How do we recreate human sympathy for our fellow man and woman, including those on Benefit Street? Can we afford to care for others in a planet of 7 billion, in a globalised economy? The newspapers and the Tories demonise migrants and welfare claimants - divide and rule - while imposing permanent austerity. Hate and fear must be stoked, in Britain as in North Korea.

*****

"The "hard truth" is that the state has effectively declared war on society for the benefit of the rich. While the rich are protected (given open, free and unlimited access to all the best that our civilization has to offer; free to exercise their money power without responsibility or restraint), the rest of us are lectured about the virtues of personal responsibility and austerity.

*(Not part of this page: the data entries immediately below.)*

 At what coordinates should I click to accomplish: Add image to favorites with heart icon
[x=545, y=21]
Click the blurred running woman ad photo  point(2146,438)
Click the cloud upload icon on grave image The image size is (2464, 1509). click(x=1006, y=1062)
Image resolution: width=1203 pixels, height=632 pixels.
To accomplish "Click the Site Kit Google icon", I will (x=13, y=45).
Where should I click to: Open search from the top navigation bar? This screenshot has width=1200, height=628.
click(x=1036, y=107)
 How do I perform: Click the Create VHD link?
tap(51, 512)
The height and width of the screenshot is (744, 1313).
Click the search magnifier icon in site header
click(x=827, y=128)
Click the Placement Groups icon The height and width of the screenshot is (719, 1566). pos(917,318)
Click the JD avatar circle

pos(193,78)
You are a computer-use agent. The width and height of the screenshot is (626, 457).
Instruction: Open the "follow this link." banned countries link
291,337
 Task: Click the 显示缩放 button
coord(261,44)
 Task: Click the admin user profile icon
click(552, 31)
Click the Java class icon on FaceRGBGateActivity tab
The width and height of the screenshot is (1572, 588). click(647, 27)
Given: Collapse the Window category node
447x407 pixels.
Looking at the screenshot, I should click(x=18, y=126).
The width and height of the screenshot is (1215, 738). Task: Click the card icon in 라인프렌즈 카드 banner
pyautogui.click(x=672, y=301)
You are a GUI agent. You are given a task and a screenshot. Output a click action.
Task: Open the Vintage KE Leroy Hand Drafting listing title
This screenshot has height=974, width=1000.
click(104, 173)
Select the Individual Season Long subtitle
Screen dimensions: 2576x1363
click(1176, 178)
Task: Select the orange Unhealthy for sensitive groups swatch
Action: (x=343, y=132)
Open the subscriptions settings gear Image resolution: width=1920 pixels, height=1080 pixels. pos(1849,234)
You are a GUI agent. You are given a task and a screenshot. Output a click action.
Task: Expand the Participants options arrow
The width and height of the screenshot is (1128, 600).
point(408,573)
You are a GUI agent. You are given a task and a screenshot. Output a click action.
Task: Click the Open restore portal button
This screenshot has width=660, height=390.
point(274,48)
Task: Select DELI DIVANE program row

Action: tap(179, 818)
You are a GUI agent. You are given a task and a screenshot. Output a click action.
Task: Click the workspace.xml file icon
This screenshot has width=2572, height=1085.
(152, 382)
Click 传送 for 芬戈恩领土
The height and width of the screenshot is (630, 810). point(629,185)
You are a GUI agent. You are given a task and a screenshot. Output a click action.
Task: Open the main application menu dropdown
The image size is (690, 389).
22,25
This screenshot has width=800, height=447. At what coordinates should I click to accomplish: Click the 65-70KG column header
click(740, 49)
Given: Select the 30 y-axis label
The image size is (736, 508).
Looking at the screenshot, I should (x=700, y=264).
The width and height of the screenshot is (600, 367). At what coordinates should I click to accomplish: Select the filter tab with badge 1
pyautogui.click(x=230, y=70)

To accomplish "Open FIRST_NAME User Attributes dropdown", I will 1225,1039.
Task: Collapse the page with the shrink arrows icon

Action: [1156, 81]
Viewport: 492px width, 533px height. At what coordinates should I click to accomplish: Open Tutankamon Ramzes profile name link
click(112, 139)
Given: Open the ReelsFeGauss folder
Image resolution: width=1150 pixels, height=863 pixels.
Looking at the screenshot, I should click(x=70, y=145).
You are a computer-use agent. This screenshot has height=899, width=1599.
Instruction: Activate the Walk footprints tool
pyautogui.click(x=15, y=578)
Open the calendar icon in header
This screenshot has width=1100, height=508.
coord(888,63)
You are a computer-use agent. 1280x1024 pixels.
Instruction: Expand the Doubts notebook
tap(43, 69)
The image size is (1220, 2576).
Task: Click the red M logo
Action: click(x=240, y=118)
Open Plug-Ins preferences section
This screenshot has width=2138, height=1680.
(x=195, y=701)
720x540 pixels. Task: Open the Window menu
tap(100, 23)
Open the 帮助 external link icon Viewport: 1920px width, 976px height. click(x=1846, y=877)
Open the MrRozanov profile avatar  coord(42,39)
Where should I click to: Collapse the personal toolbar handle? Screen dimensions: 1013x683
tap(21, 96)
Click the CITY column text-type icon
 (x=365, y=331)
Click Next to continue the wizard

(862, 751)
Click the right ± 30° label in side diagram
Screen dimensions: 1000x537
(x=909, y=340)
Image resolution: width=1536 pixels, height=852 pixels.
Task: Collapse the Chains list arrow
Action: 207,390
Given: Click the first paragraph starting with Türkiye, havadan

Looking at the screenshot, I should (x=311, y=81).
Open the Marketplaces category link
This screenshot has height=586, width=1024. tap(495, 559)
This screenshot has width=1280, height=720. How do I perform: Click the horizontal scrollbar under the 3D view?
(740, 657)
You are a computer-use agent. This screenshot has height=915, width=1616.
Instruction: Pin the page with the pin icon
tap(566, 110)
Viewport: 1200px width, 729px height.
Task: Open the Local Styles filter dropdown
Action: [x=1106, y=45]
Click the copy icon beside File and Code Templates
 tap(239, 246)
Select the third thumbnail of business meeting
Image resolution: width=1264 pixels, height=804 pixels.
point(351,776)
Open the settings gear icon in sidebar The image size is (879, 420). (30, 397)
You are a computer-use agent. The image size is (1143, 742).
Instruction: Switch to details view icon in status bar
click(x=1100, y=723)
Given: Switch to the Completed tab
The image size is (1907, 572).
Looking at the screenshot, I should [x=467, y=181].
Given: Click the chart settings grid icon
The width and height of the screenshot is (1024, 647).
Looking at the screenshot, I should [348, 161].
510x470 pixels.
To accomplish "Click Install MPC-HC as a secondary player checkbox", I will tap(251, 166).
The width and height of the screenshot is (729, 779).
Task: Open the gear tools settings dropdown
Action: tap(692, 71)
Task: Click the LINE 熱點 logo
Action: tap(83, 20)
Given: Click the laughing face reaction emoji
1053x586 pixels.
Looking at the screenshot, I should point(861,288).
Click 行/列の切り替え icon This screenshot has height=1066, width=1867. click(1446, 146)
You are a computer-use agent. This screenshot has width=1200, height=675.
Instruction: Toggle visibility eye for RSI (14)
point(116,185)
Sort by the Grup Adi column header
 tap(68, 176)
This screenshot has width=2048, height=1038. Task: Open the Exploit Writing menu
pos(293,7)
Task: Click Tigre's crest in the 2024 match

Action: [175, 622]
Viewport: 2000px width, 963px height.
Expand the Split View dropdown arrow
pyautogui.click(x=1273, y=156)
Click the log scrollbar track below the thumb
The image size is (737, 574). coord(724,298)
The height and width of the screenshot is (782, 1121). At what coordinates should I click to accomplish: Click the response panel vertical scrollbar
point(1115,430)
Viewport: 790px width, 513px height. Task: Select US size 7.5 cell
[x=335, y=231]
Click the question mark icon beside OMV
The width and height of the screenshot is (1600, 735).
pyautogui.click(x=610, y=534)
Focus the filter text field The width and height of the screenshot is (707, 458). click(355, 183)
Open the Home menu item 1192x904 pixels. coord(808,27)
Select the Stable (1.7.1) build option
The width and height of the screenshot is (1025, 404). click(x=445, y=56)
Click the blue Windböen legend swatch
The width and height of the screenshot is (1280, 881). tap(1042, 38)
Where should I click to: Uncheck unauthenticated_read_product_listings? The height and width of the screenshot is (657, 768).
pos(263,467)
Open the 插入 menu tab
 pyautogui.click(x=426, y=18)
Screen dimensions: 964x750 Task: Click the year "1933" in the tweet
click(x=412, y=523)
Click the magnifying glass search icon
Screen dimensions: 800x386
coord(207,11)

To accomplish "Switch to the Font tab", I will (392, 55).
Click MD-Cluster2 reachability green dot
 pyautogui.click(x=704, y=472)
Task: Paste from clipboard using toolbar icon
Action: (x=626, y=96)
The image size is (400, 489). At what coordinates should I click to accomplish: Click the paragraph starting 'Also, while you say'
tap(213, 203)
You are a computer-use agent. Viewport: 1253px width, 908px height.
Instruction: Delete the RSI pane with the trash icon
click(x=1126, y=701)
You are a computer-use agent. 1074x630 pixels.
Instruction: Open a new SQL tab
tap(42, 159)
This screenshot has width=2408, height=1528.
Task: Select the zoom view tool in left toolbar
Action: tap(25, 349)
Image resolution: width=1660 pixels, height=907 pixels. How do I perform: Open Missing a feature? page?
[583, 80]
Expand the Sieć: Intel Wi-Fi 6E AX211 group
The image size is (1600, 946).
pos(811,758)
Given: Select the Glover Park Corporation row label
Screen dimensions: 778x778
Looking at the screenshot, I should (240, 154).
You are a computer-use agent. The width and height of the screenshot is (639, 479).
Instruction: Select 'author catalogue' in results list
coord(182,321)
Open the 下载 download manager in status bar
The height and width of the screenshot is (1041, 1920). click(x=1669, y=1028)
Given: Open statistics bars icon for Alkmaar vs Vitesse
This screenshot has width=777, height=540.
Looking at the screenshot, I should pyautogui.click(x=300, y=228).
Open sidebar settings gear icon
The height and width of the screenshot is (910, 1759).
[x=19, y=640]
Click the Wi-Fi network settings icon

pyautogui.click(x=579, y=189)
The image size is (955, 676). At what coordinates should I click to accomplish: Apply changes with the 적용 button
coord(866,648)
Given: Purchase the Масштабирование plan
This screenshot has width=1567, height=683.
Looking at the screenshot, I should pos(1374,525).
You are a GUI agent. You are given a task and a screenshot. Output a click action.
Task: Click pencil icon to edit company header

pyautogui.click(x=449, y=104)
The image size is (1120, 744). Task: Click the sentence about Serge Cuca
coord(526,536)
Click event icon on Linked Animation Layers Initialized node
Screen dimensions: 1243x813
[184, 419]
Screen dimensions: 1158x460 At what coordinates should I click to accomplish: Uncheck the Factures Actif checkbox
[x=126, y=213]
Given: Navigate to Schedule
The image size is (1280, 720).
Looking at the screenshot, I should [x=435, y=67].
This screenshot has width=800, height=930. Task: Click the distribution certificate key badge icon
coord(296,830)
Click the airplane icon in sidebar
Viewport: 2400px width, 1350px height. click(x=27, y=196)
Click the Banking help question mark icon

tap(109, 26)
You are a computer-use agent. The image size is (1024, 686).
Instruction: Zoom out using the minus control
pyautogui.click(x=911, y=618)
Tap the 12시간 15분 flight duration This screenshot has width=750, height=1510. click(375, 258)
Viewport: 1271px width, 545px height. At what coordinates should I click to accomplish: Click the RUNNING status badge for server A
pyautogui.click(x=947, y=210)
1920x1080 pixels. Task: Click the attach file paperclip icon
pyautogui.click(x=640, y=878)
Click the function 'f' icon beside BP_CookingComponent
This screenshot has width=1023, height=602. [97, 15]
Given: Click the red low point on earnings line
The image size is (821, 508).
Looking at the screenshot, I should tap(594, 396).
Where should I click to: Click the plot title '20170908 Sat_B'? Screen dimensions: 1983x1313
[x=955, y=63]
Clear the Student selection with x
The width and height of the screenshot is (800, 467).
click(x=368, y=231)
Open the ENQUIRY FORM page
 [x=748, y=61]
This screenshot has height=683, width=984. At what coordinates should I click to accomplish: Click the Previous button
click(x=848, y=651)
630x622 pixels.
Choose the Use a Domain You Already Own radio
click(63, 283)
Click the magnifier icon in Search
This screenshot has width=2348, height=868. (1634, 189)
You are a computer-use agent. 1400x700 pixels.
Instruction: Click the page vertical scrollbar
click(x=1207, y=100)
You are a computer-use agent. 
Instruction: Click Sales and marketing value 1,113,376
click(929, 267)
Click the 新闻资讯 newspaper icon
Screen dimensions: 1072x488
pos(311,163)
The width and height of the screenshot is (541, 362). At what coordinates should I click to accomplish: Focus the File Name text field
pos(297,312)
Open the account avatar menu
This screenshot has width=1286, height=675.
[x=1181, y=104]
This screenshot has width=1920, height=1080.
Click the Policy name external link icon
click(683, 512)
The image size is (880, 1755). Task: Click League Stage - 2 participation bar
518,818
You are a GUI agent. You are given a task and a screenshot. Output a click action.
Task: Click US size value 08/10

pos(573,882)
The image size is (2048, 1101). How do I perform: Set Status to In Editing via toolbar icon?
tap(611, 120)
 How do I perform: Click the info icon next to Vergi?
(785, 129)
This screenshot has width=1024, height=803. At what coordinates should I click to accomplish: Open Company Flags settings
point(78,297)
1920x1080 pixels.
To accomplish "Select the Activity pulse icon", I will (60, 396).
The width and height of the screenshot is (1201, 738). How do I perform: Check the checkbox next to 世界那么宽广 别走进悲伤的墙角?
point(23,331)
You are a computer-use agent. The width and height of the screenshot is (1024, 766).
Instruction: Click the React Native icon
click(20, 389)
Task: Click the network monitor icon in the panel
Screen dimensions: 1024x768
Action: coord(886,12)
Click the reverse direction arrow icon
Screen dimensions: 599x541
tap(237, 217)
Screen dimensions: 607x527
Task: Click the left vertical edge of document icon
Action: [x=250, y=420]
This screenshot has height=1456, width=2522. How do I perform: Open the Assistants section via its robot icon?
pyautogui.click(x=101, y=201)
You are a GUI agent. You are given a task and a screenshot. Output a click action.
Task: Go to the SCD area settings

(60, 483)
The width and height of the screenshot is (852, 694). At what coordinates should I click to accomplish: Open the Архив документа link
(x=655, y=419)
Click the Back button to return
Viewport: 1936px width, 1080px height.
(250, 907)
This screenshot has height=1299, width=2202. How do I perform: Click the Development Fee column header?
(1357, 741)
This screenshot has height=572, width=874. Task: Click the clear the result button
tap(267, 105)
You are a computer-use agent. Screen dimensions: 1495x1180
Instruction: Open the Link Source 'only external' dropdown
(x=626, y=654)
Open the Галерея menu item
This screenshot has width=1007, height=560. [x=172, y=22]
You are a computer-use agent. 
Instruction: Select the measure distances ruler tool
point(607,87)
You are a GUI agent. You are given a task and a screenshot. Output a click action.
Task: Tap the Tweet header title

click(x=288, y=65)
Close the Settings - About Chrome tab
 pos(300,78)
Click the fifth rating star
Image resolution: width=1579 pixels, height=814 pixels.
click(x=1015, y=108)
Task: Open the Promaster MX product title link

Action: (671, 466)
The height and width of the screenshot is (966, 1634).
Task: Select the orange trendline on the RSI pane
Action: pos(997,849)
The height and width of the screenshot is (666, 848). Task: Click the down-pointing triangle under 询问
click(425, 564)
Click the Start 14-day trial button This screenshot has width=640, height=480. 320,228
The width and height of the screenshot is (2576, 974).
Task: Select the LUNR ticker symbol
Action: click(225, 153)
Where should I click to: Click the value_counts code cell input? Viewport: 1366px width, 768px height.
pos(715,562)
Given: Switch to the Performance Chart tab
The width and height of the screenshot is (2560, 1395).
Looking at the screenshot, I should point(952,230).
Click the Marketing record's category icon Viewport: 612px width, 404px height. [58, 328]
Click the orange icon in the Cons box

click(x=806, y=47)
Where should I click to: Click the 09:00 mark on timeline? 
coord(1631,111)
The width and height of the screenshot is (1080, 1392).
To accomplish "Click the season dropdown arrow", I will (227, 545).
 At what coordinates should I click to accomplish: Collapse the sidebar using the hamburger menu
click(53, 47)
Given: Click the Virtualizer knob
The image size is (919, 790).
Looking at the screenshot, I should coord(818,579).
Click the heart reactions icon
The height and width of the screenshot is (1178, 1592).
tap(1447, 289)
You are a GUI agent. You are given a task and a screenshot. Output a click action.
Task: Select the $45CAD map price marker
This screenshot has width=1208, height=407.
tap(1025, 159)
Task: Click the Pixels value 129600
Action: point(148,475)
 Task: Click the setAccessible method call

However, if we really want to understand what is happening, not only to UK but in the capitalist world in general, then we have to look beyond monied individuals (who should nevertheless be held to account) and look at the whole picture.
As a world economic system capitalism is inherently and increasingly crisis prone: that's its “natural” state. In fact, since the 1970s the rate of crises has speeded up with crises regularly occurring throughout every decade. So, what does that mean for contemporary capitalism and the future of the welfare state.?
According to David Harvey: A crisis is “(a)n irrational, rationalizer of an irrational system; the irrationality of the system right now being masses of capital and masses of labour side by side in the midst of a world that is full of social need.
How stupid is that?
The rationalization that capital is looking for is the re-establishment of the basis for the extraction of surpluses: to re-establish the profit rate. The irrationality in which they (capitalists) are going about this is to actually suppress these possibilities by suppressing labour and suppressing the circulation of capital.
As socialists there is another way of rationalizing; the big question is how to take all that equipment and all that labour and put it together so that it meets human need? That is the rationality that we should be looking for right now, at a moment of crisis, at a moment of opportunity to think about the transition to socialism”.
Make no mistake, austerity is a class project the aim of which is to roll back the advances made by working people for the further enrichment of the ruling class. Austerity isn't intended as a short/medium term measure, it is, as Cameron said, forever.
Surrounded by the opulence of the Guildhall’s grandest room, Cameron addressed 900 rich and well-pampered guests enjoying a sumptuous banquet, courtesy of the City of London Corporation. He used the annual speech at the Lord Mayor’s Banquet to declare that the devastating austerity being imposed by his government will be “permanent.”
Chancellor George Osborne’s Autumn Statement announced further billions in spending and welfare cuts. The “recovery” hailed by Osborne is actually the slowest in more than 100 years, with the economy more than 3 percent smaller than before the 2008 crash.
The UK economy has only been able to remain afloat through a guarantee of cheap money via the £375 billion of quantitative easing that been made available to the banks. This could rise to as much as £425 billion.
Through the progressive commodification of the means of social reproduction (education, health, welfare, etc.), the neoliberal state has engineered a social catastrophe. The goal is to finally destroy what remains of the Keynesian welfare state that emerged during the long post war boom, and replace it with a neoliberal "workfare" state.
Whereas the role of the state in the Keynesian model was to try to extend the social rights of its citizens, the "workfare" model is concerned to provide welfare services that benefit business, both national and international. The net result is that the needs of the individual/society will take second place to capital accumulation forever.
Permanent austerity is a class project under taken by states on behalf of the rich. It is class war pure and simple.